■ **Document passage**:

[Start of section]

Results from a trial evaluating Venus Medtech’s TriGuard 3 (TG3) cerebral embolic deflection filter in patients undergoing transcatheter aortic valve replacement were a mixed bag.

On one hand, the REFLECT II findings showed the device met the primary safety endpoint compared to historical controls but on the other, the technology did not demonstrate superiority for the primary hierarchical efficacy endpoint.

The REFLECT II findings were presented at Transcatheter Cardiovascular Therapies (TCT) Connect, the 32nd annual scientific symposium of the Cardiovascular Research Foundation (CRF).

Embolic protection devices are used to reduce the number of complications due to debris being released into the bloodstream and causing blockages in smaller vessels. 

REFLECT II intended to randomize 295 patients 2:1 to TAVR with TG3 vs. control. The primary safety endpoint was a composite of all-cause mortality, stroke, life-threatening or disabling bleeding, stage 2/3 acute kidney injury, coronary artery obstruction requiring intervention, major vascular complication, and valve-related dysfunction requiring intervention (VARC 2 defined) at 30 days.

The endpoint was compared with a Performance Goal of 34.4%. The primary efficacy endpoint was a hierarchical composite of all-cause mortality or stroke at 30 days, NIHSS worsening, absence of diffusion-weighted magnetic resonance imaging (DWI) lesions post-procedure, and total volume of cerebral lesions (TLV) by DWI.

[End of section]

■ **Description of the task**: In the passage on the TriGuard 3 trial, what Performance Goal was the primary safety endpoint compared with? The material that comes next has no connection to the passage on the TriGuard 3 trial.

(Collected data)
[Start of section]

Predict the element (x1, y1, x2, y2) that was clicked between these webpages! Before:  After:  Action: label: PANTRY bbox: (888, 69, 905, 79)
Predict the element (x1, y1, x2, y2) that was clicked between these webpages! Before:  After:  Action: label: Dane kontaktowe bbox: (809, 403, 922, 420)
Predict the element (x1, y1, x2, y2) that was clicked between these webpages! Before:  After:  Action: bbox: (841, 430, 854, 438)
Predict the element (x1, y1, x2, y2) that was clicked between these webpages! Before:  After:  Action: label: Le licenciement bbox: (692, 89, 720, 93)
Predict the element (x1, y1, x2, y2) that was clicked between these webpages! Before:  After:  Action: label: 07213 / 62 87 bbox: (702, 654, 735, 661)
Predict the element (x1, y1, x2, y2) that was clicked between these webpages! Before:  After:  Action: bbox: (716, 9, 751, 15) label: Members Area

[End of section]

■ **Answer**: A Performance Goal of 34.4%.